------ Selected passage
Absent this, one of three conditions exist;

1. There is no monopoly. In which case violence is widespread, and there is no state.

2. There is no legitimacy. In which case violence is capricious. This is your condition of tyranny (unaccountable power).

3. Some non-state power or agent assumes the monopoly on legitimate violence. In which case it becomes, by definition the State.

The state's claim is to legitimacy. A capricious exercise would be an abrogation of legitimacy

Weber, Max (1978). Roth, Guenther; Wittich, Claus (eds.). Economy and Society. Berkeley: U. California P. p. 54.

<https://archive.org/details/economysociety00webe/page/54/mod...>

There's an excellent explanation of the common misunderstanding in this episode of the Talking Politics podcast: <https://play.acast.com/s/history-of-ideas/weberonleadership>

The misleading and abbreviated form that's frequently found online seems to have originated with Rothbard in the 1960s, and was further popularised by Nozick in the 1970s. It's now falsely accepted as a truth when in fact it is a gross misrepresentation and obscures the core principles Weber advanced.




I am aware of the original definition and am not simply parroting it. I am questioning the idea of legitimacy here. Capriciousness is a highly relative term that is influenced by class and social differences i.e. what will appear legitimate and normal to an economically established person will be much more violent to a person of lower status.

The other problem is that even if you admit that legitimacy is a thing and not a circular construct (i.e. the idea is reinforced to promote the relative power of the group that sees itself as legitimate, and gains currency because the group is already powerful), you still have other states to contend with that are just against each other with no rules above them. And of course the capriciousness of a state against another state is seen as just normal diplomacy because we are used to it, when in fact it is often quite a brutal affair.


Legitimacy isn't what you'd emphasized initially, however, and my sense is that presenting Weber's definition and analyzing it with specific focus brings the issue to light more usefully.

I agree that the question of legitimacy is central, and highly concerning.

Intrastate conflict would fall outside Weber's definition, though how specifically that occurs can vary, e.g., within international zones (usually maritime, occasionally air or space, outside of Antarctica very seldom on land), or with border / sovereignty conflicts (India/Pakistan, India/China, China/Taiwan, North & South Korea, Israel/Palestine, Russia and numerous former Soviet republics, etc.), failed states (Somalia, Yemen, Afghanistan), or geopolitics (numerous US invasions, incursions, regime-changes, etc., for example).

What the US is doing in terms of demanding device access and holding data for inordinate lengths of time, as well as numerous other examples of the state-capitalist surveillance apparatus is exceedingly troubling.

But getting Weber's definition correct makes for a better basis for discussion.
------------
------ Information provided
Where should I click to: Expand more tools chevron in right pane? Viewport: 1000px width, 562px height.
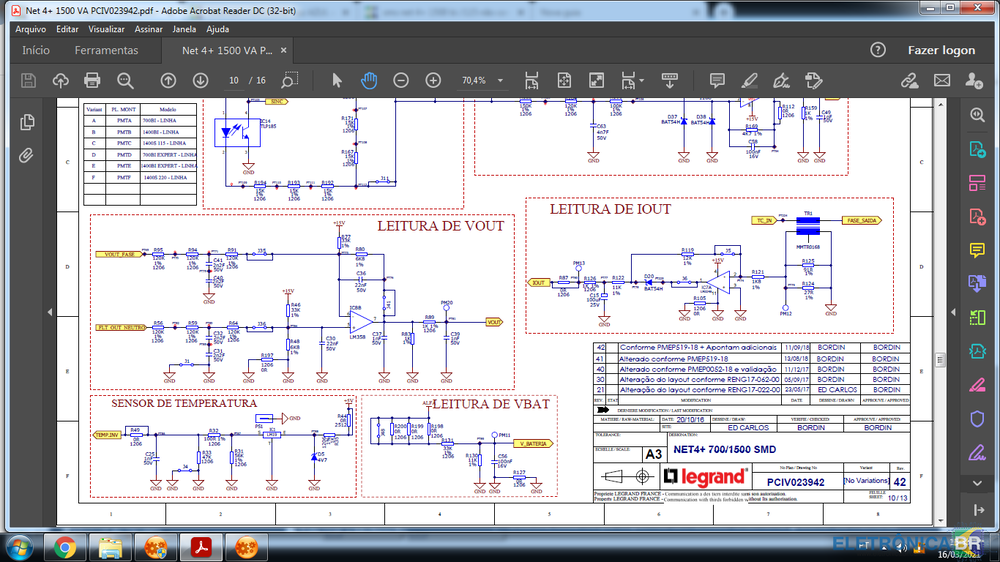[977, 484]
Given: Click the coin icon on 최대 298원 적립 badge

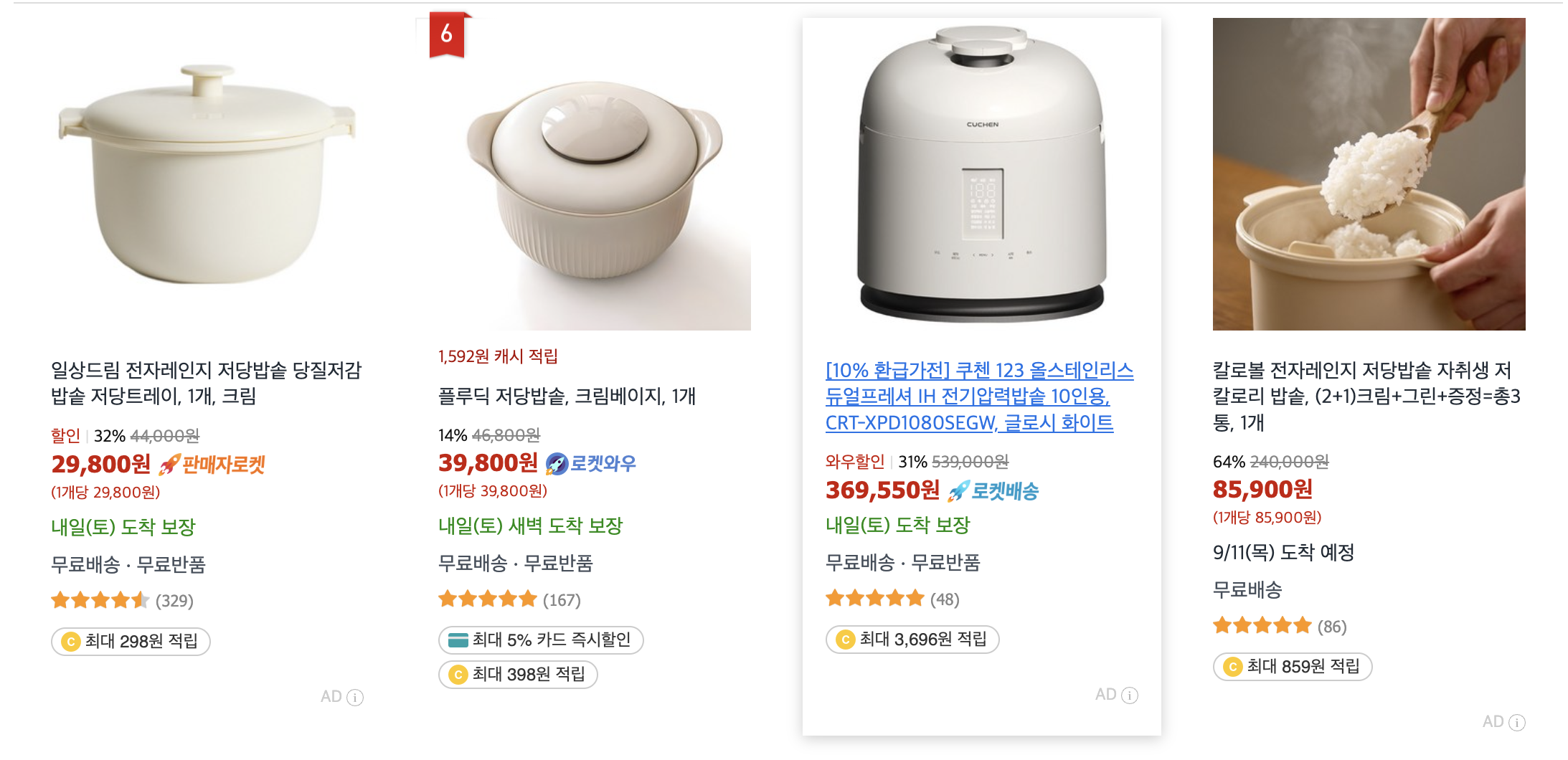Looking at the screenshot, I should [71, 641].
------------
== Short exercise A ==
Answer these questions using the discussion of Weber's definition of the state:
(i) What is the title of the Weber book that is cited?
(ii) Who does the misleading short form of the definition seem to have started with, and in what decade?
(iii) Which three countries are named as failed states?
== Short exercise B ==
Reproduce the part of the discussion of Weber's definition of the state starting with "What the US" and going on through "basis for discussion.".

== Written response A ==
(i) Economy and Society
(ii) Rothbard, in the 1960s
(iii) Somalia, Yemen, and Afghanistan

== Written response B ==
What the US is doing in terms of demanding device access and holding data for inordinate lengths of time, as well as numerous other examples of the state-capitalist surveillance apparatus is exceedingly troubling.

But getting Weber's definition correct makes for a better basis for discussion.